If he's not required for the Windies and does have his ankle tidied up then Gillespie reckons he'll start his own newspaper.

After that, his goal will be to become the greatest wicket-taker in the history of New Zealand's first-class competition.

The 34-year-old has taken 333 for his beloved Firebirds which, as the honours board above his seat in the Basin Reserve dressing room constantly reminds him, leaves him trailing Evan Gray (357) and Ewen Chatfield (403) as Wellington's third-most successful bowler.

He's adamant both can be overhauled, with the added bonus that when he makes it to 404 he'll have taken more wickets for one province than any New Zealand bowler.

Gillespie's first priority, though, is being on that plane to the Caribbean in just over a month.

New Zealand took five fast bowlers on last year's two winter tours to England and Bangladesh, in Tim Southee, Trent Boult and Neil Wagner, Doug Bracewell and himself. Bracewell won't be picked, while Gillespie's 42 wickets were the most by any bowler in this summer's Plunket Shield.

"I don't feel there's any more I could've done so, to be honest, if I'm not involved in this tour I'll be pretty peeved off," Gillespie said.

He feels he can't be far away, having been placed on standby by the selectors for New Zealand's test against India at the Basin Reserve in February.

That Gillespie took 42 wickets was a feat. He injured his ankle in the first game of the season and hobbled on thereafter. He'd wear a moon boot between games, then push through the pain barrier when it came time to bowl.

"It was all worth it to get through the season and win something along the way," he said.

It had been 10 years since Wellington had won a domestic trophy, with Gillespie, James Franklin, Jeetan Patel and Luke Woodcock the survivors from back then who just about crushed Luke Ronchi to death after he broke that title drought in Saturday's 50-over final.
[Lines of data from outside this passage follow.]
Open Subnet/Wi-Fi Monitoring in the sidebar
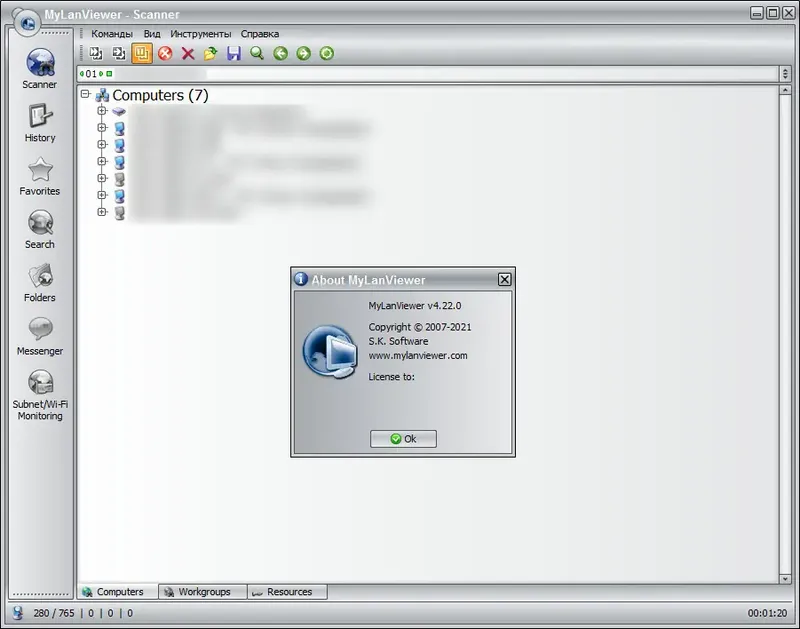 [x=39, y=393]
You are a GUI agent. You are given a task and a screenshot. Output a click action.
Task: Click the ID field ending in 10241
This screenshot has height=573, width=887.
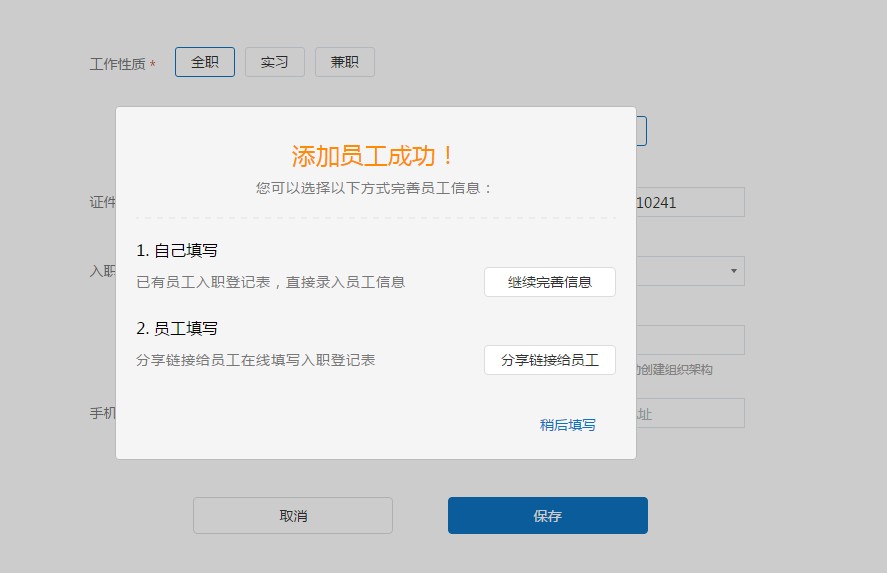point(690,202)
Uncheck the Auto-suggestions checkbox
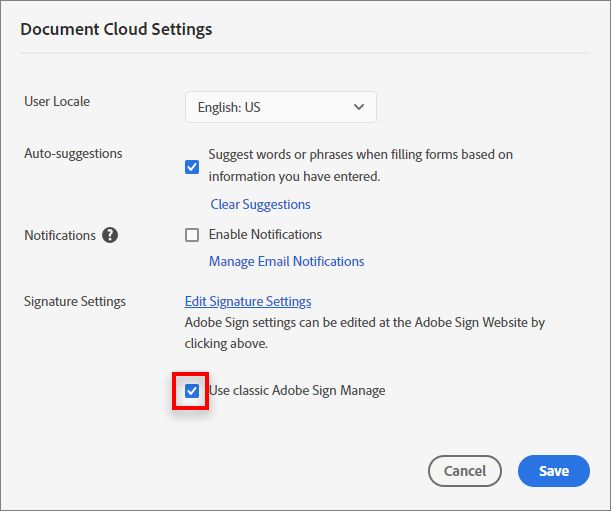 (192, 167)
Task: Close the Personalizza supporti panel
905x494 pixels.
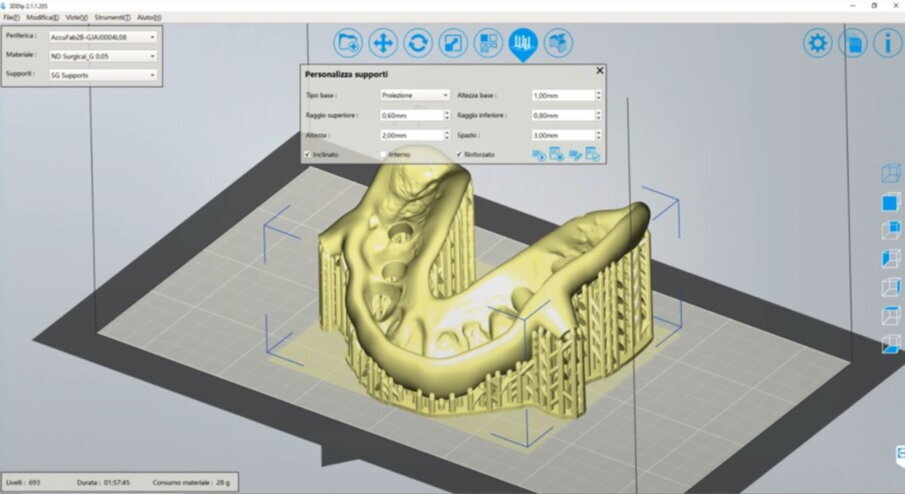Action: point(599,71)
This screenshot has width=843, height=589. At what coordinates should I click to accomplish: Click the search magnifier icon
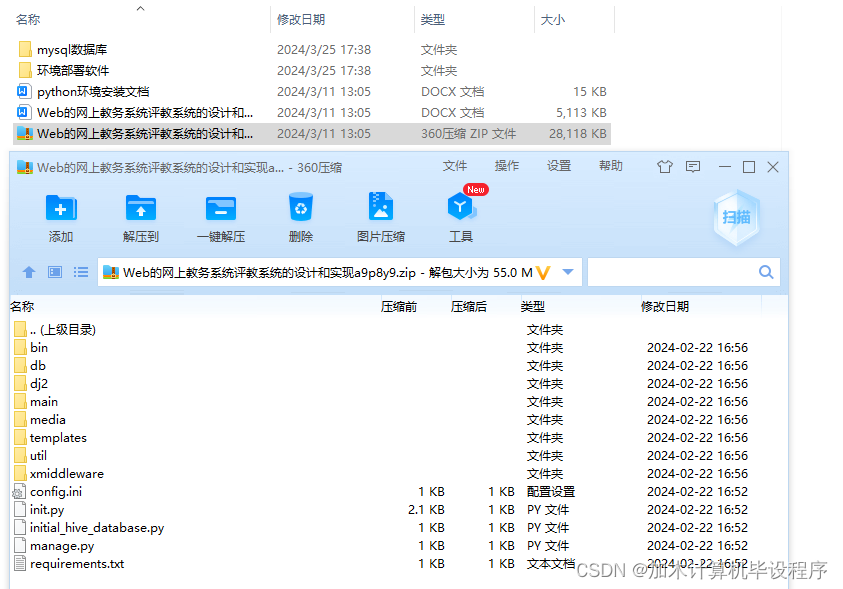pos(766,271)
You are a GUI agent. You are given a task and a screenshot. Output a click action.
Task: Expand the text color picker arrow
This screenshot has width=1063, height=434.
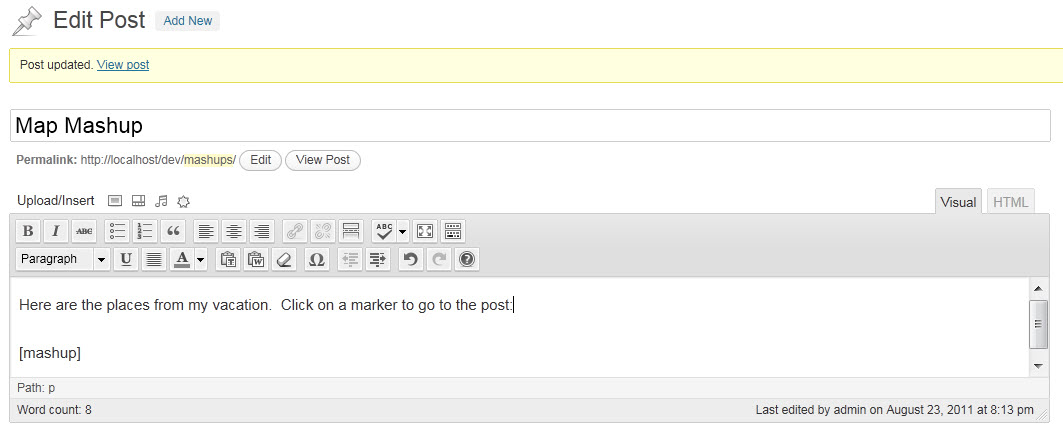click(201, 259)
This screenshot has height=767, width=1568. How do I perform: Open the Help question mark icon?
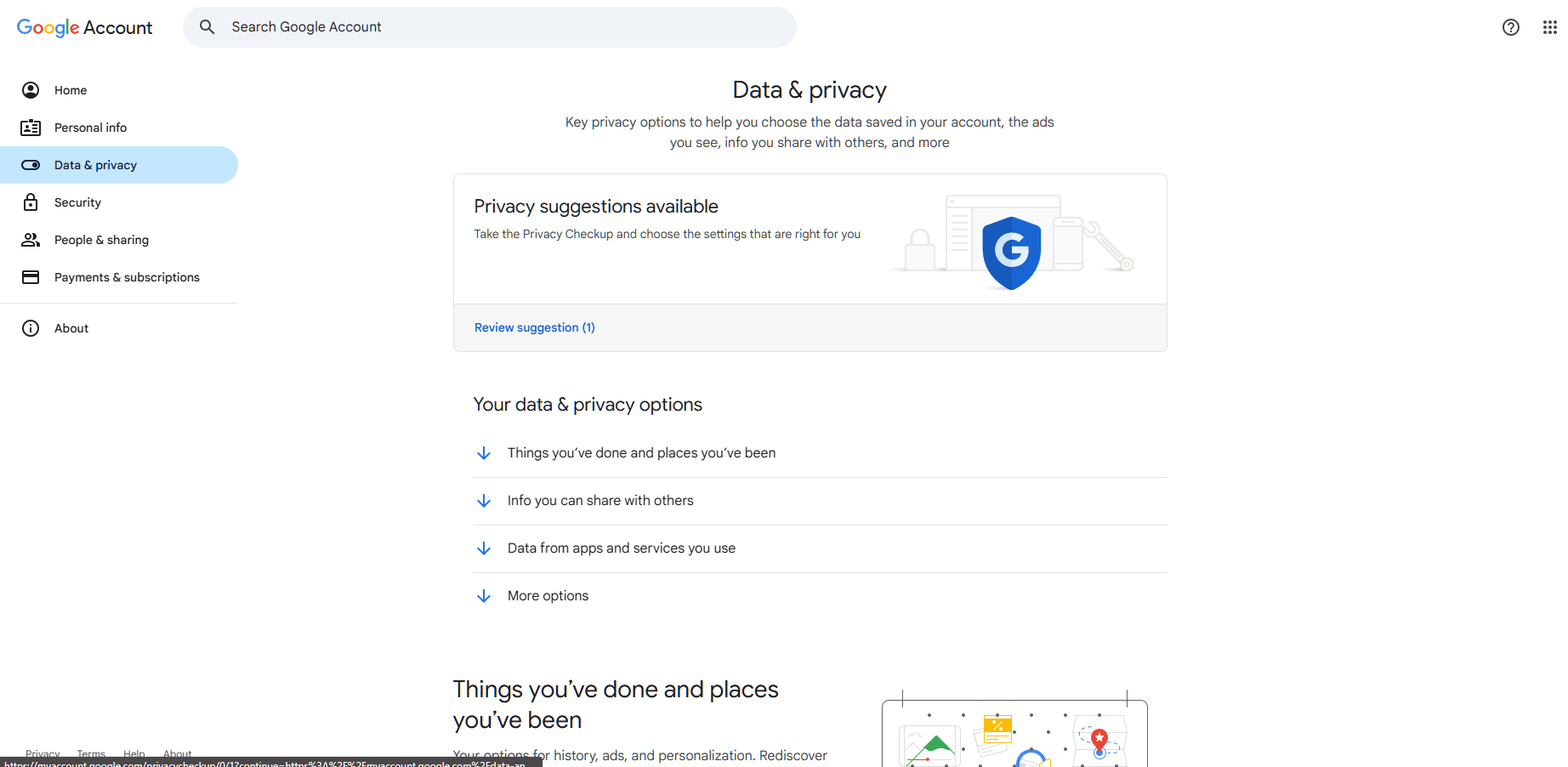[x=1510, y=27]
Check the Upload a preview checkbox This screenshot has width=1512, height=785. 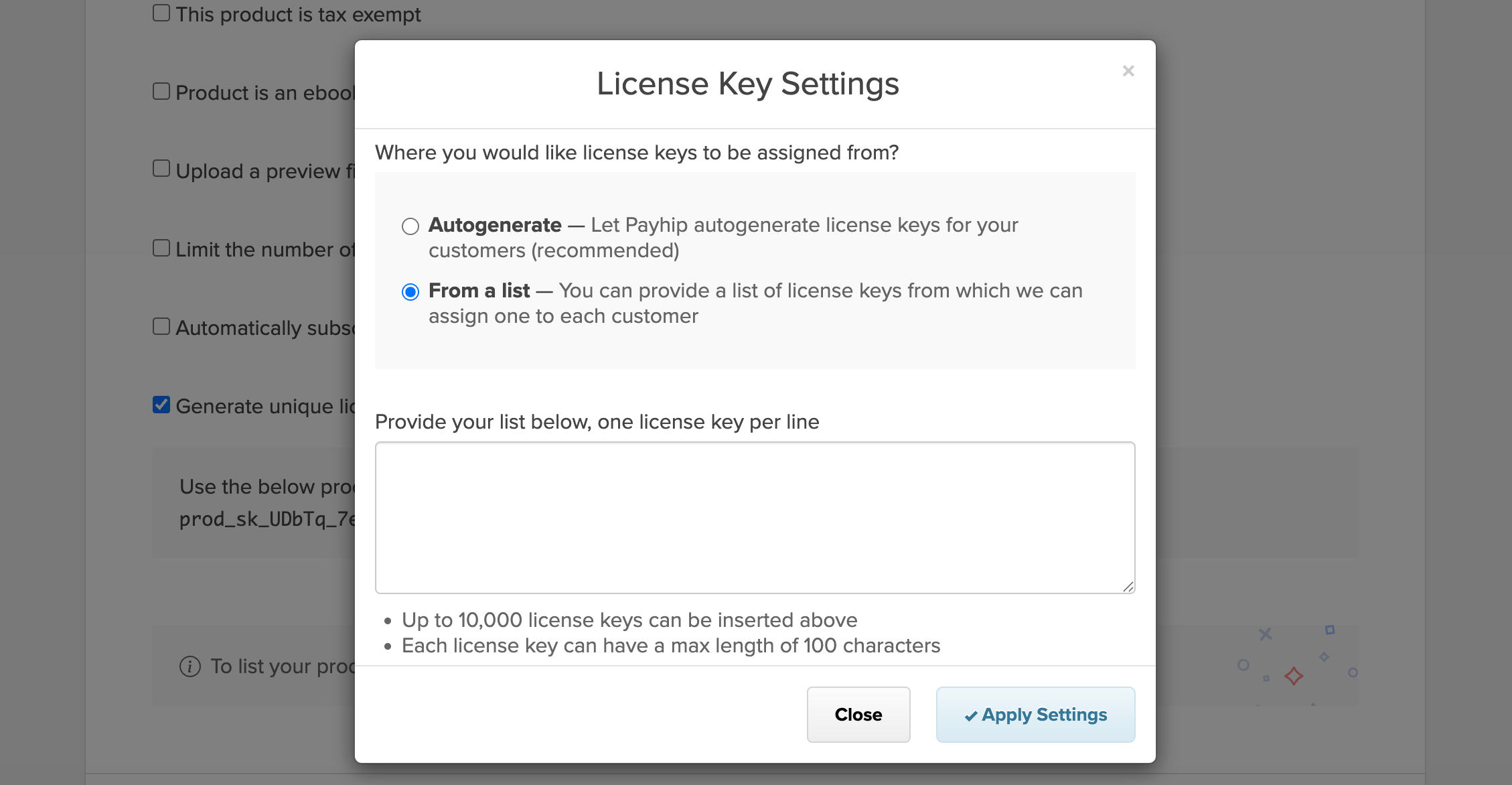[161, 169]
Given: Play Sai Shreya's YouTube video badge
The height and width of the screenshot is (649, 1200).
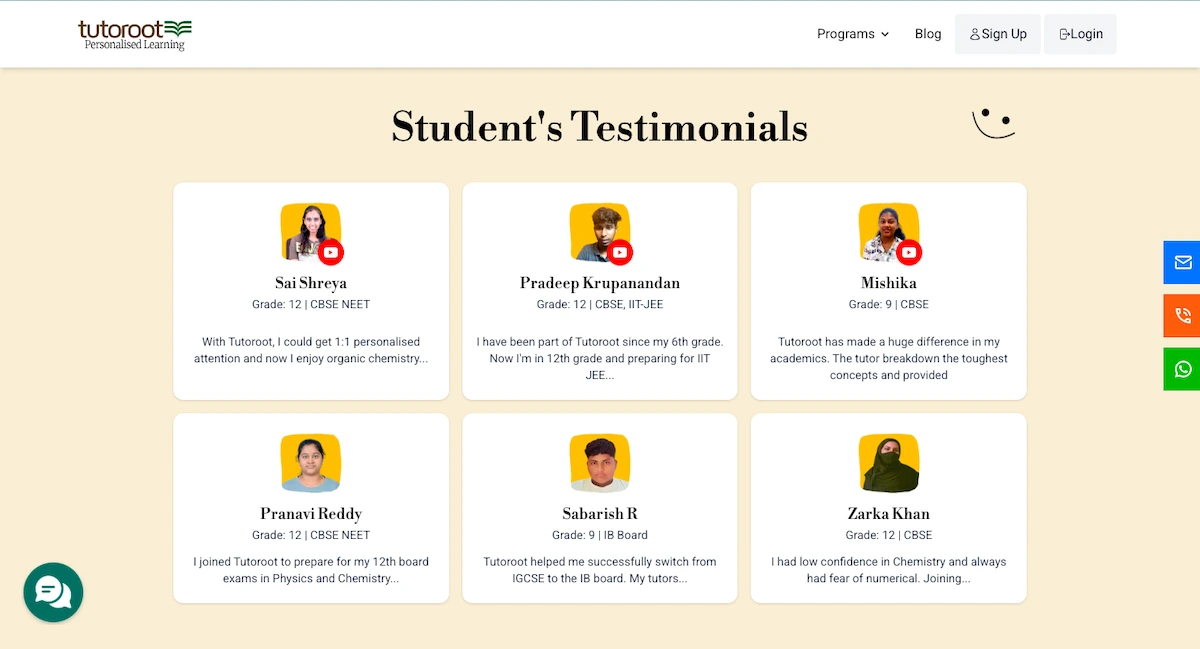Looking at the screenshot, I should [331, 252].
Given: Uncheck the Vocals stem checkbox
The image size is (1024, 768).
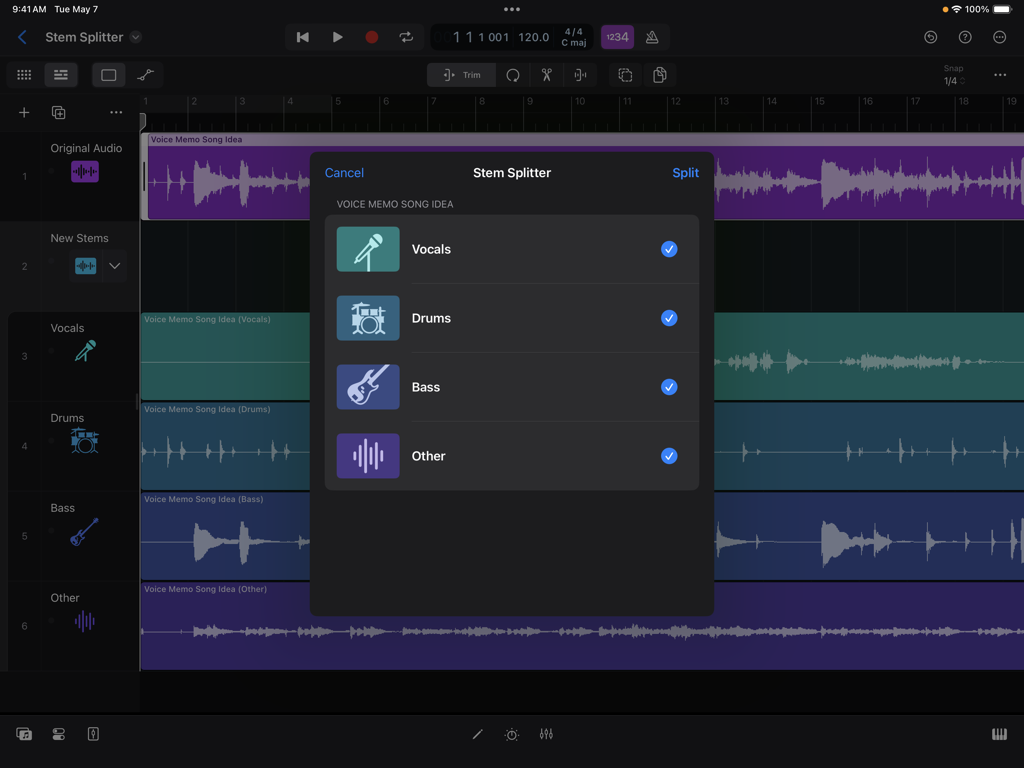Looking at the screenshot, I should (669, 249).
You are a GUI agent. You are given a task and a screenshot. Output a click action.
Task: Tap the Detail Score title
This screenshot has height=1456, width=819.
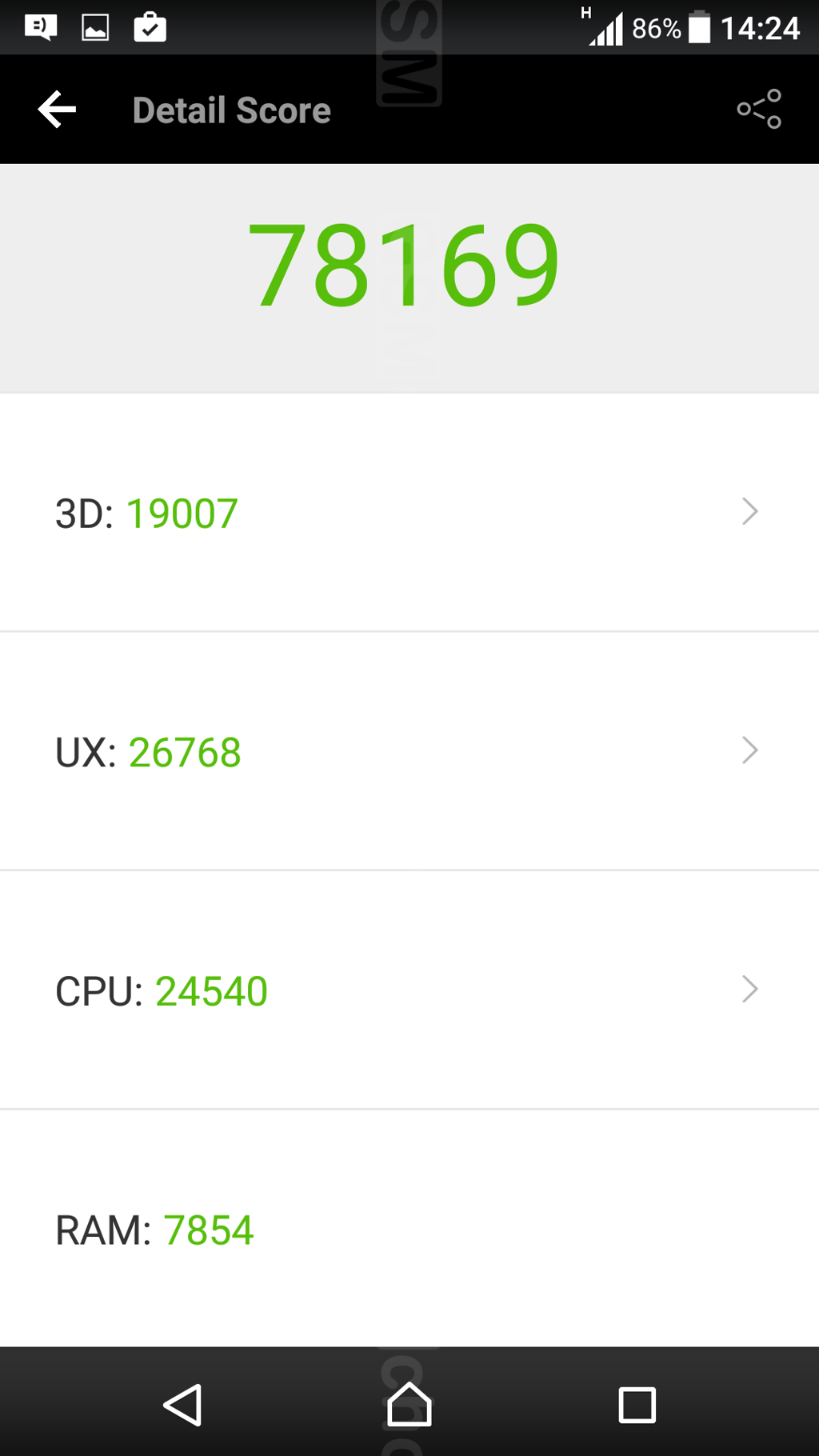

"Luke [Ronchi] said that, even if the final had been his first game for the team, he would've known who'd been around for that whole 10 years just from the way guys hugged him at the end. He said there were four of us that felt a lot different, like it just meant that much more to us."

The Plunket Shield had been the one Gillespie wanted to win. For him, it's in first-class cricket that you prove your real worth.

If he can get another four-day title in the coming seasons, and surpass Chatfield, then he'll have a good reply to the people who once said he was too brittle in mind and body to be a good Firebird.

His team-mates tell him he'll need at least two summers to get to 404, but he fancies doing it sooner.

"The last two seasons I've taken 40-odd wickets and they've just been mediocre seasons so, for me, 70 wickets is one good season. Then I put it back on them and say ‘if you guys could catch I would've already got there'," he said.

The other running gag is how Gillespie might celebrate the milestone, assuming his body holds up long enough.

"I've joked that when I get the 404th wicket for Wellington, I'm just going to take my cap [from the umpire] and walk off."

Never to play again? We'll have to wait and see.